Types of Invariants

As discussed in the testing overview chapter, invariants describe the "truths" of your system. These are unchanging properties that arise from the design of a codebase.

Note: We will interchange the use of the word property and invariant often. For all intents and purposes, they mean the same thing.

Defining and testing your invariants is critical to assessing the expected system behavior.

We like to break down invariants into two general categories: function-level invariants and system-level invariants. Note that there are other ways of defining and scoping invariants, but this distinction is generally sufficient to start fuzz testing even the most complex systems.

Function-level invariants

A function-level invariant can be defined as follows:

Definition: A function-level invariant is a property that arises from the execution of a specific function.

Let's take the following function from a smart contract:

function deposit() public payable {
    // Make sure that the total deposited amount does not exceed the limit
    uint256 amount = msg.value;
    require(totalDeposited + amount <= MAX_DEPOSIT_AMOUNT);

    // Update the user balance and total deposited
    balances[msg.sender] += amount;
    totalDeposited += amount;

    emit Deposit(msg.sender, amount, totalDeposited);
}

The deposit function has the following function-level invariants:

  1. The ETH balance of msg.sender must decrease by amount.
  2. The ETH of address(this) must increase by amount.
  3. balances[msg.sender] should increase by amount.
  4. The totalDeposited value should increase by amount.
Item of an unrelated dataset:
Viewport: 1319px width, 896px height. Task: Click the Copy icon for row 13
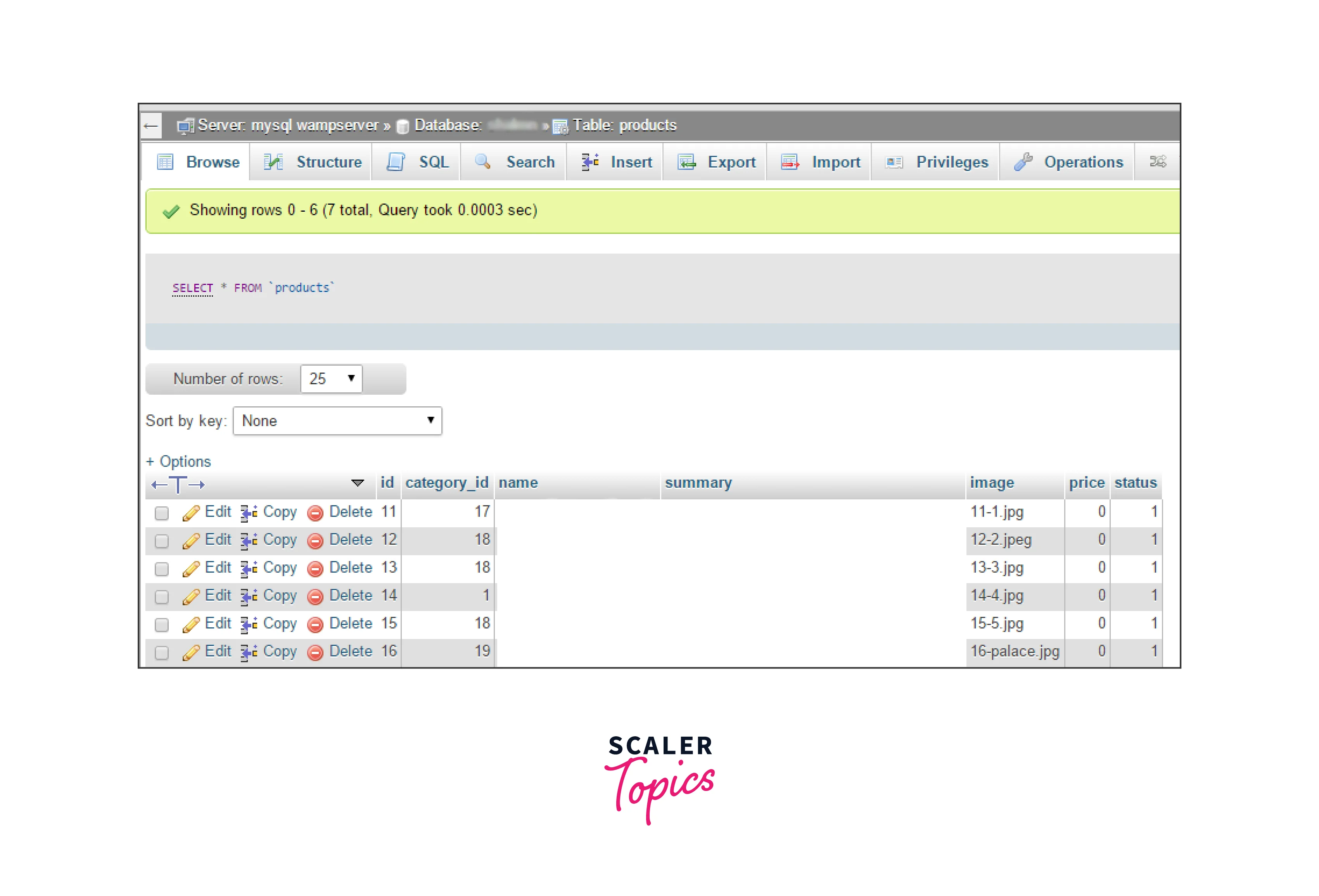[249, 569]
Note that there other properties that can also be tested for but the above should highlight what a function-level invariant is. In general, function-level invariants can be identified by assessing what must be true before the execution of a function and what must be true after the execution of that same function. In the next chapter, we will write a fuzz test to test the deposit function and how to use medusa to run that test.
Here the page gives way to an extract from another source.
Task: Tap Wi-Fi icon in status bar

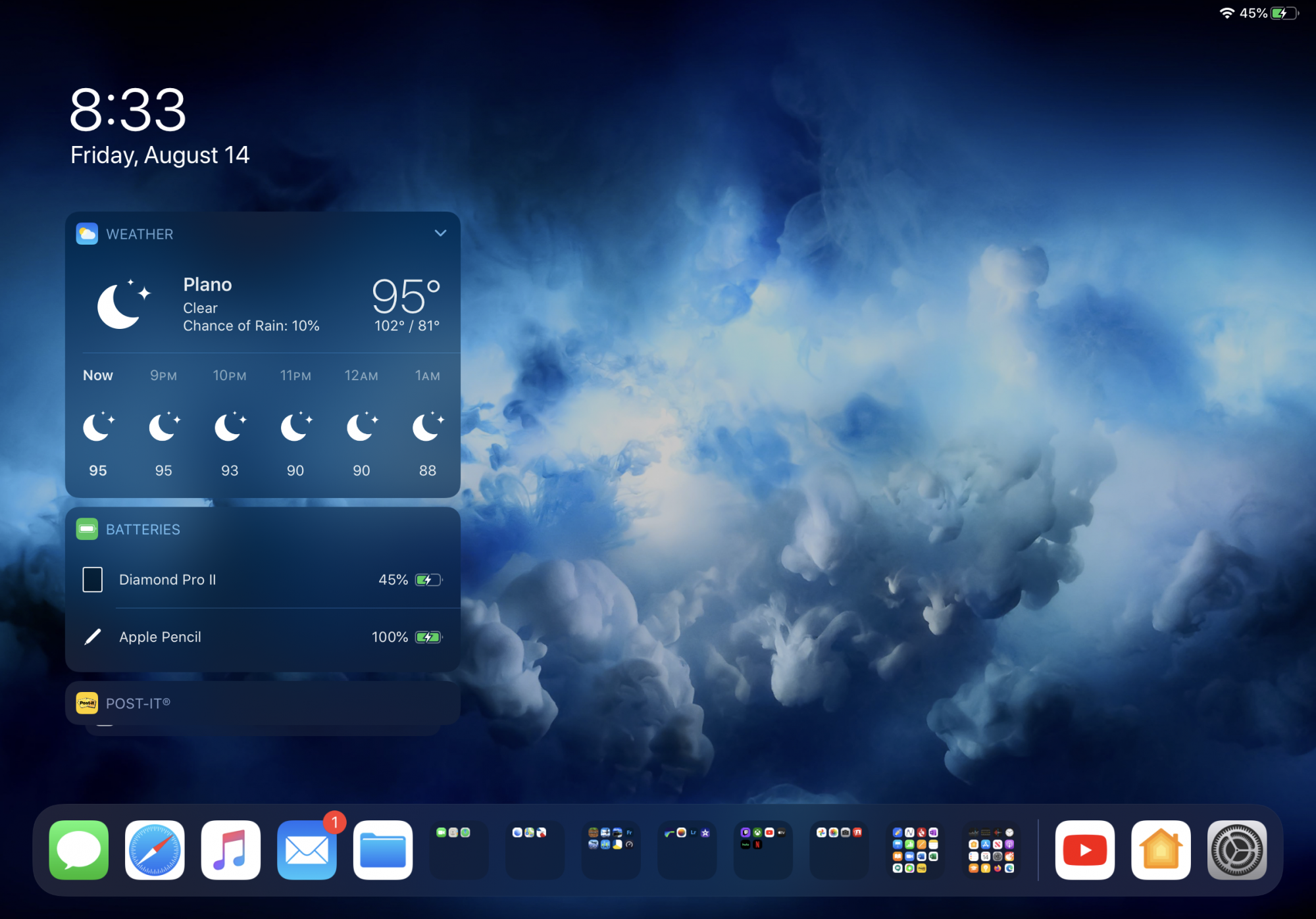Action: coord(1226,13)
Let's now look at system-level invariants.

System-level invariants

A system-level invariant can be defined as follows:

Definition: A system-level invariant is a property that holds true across the entire execution of a system

Thus, a system-level invariant is a lot more generalized than a function-level invariant. Here are two common examples of a function-level invariant:

  1. The xy=k constant product formula should always hold for Uniswap pools
  2. No user's balance should ever exceed the total supply for an ERC20 token.

In the deposit function above, we also see the presence of a system-level invariant:

The totalDeposited amount should always be less than or equal to the MAX_DEPOSIT_AMOUNT.

Since the totalDeposited value can be affected by the presence of other functions in the system (e.g. withdraw or stake), it is best tested at the system level instead of the function level. We will look at how to write system-level invariants in the Writing System-Level Invariants chapter.